Na sexta-feira, as duas governantes portuguesas foram às localidades de Cutiá e Mansoa, onde conversaram com líderes comunitários e chefes religiosos, os imãs. No alpendre da casa do imã Bacar Seidi, em Cutiá, e perante cerca de duas dezenas de pessoas, na sua maioria mulheres, a líder comunitária Binta Mandjam garantiu que na aldeia já não se pratica a excisão e que se souber quem a faça vai denunciar a situação à presidente do comité para o abandono das práticas nefastas à saúde da mulher e criança, Fatumata Djau Baldé.

Funcionários da UNICEF distribuem panfletos em Katiola, Costa do Marfim, a alertar para as consequências nefastas da mutilação genital femininaFoto: picture alliance/dpa/EPA/UNICEF/ASSELIN

Um telemóvel para fazer denúncias

O único problema, disse Mandjam, é que não tem um telemóvel para fazer as denúncias. O problema foi de pronto resolvido, com Djau Baldé, antiga chefe da diplomacia guineense, a entregar dinheiro à líder comunitária para que compre um aparelho.

As duas secretárias de Estado portuguesas assistiram à conversa, tendo ambas deixado o apelo para o abandono da mutilação genital feminina e para os pais levaram as meninas à escola. "De agora em diante quem ousar fazer o fanado, se eu souber, ligo-lhe diretamente e informo", declarou a líder das mulheres de Cutiá, dirigindo-se a Djau Baldé.

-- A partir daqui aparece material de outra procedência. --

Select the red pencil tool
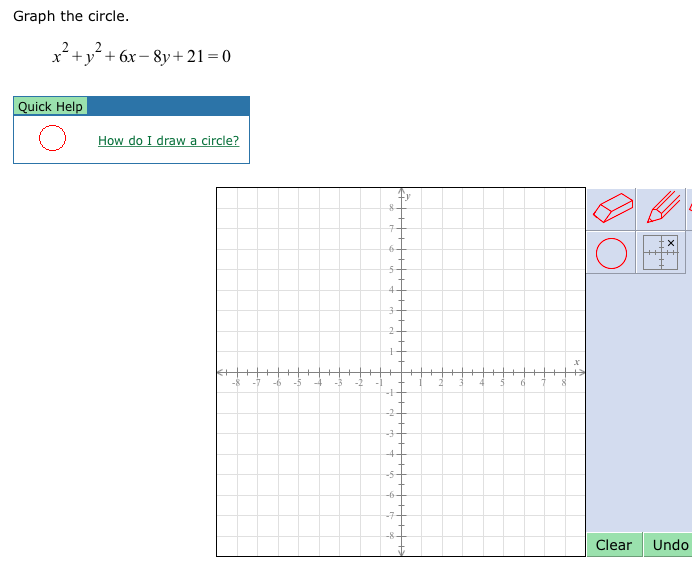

O compromisso de Binta Mandjam e a atitude de Djau Baldé mereceram rasgados aplausos dos presentes que foram à casa do chefe religioso Bacar Seidi, para acolherem as hóspedes portuguesas.

As governantes portuguesas ainda ouviram o diretor da única escola pública de Cutiá, Yaya Sow, a lamentar-se de falta de água potável, de cursos de alfabetização para adultos que não sabem ler e escrever, e ainda da falta de salas de aulas para acolher os 800 alunos da vila. O diretor da escola queixou-se também que só conta com 22 professores (dos quais quatro do sexo feminino) para responder à cada vez maior demanda do ensino formal, sobretudo das raparigas.

Segundo o diretor e professor da escola do ensino básico - até ao sexto ano -, a escola de Cutiá tem cerca de 400 alunos do sexo feminino, o que, disse, demonstra que as raparigas vão à escola.

Dúvidas quando ao fim da prática

Em Mansoa, ativistas locais que trabalham na sensibilização à população sobre os riscos da prática da mutilação genital feminina também explicaram que o fenómeno "está a acabar", mas o médico Duarte Castillo disse ser "difícil perceber se de facto há ou não a erradicação" da excisão, já que, regra geral, as mulheres só vão ao médico no trabalho do parto.

Médicos na Guiné-Bissau não sabem se, de facto, a prática da mutilação genital feminina tem diminuído porque as mulheres não são observadas clinicamente de forma regularFoto: picture alliance/dpa/W. Kastl

"Se a mulher é excisada só o vais saber lá mais para frente, se um dia for ao hospital em trabalho do parto", observou o médico.

O ativista Alfa Umaro de Mansoa contou à Lusa que cada vez mais a excisão é feita às crianças de tenra idade, o que, disse, se torna difícil saber, já que não há festas "como no passado" para anunciar o acontecimento nas comunidades.

O que é a mutilação genital feminina?

A mutilação genital feminina, que causa lesões físicas e psíquicas permanentes, é mantida em cerca de 30 países africanos, entre os quais a lusófona Guiné-Bissau. A prática é feita de diversas formas: em algumas corta-se o clítóris, noutras os grandes e os pequenos lábios. Uma vez concretizada, é irreversível e se a vítima sobreviver irá sofrer consequências físicas e psicológicas o resto da vida.

Além do sofrimento que as mutiladas sentem no momento do corte, o processo de cicatrização é acompanhado com frequência por infeções, devido ao uso de utensílios contaminados, e dores ao urinar e defecar. A incontinência urinária e infertilidade são outras das sequelas frequentes. O facto de serem usadas as mesmas lâminas para mutilar várias crianças aumenta o risco de se contrair o vírus do VIH/SIDA.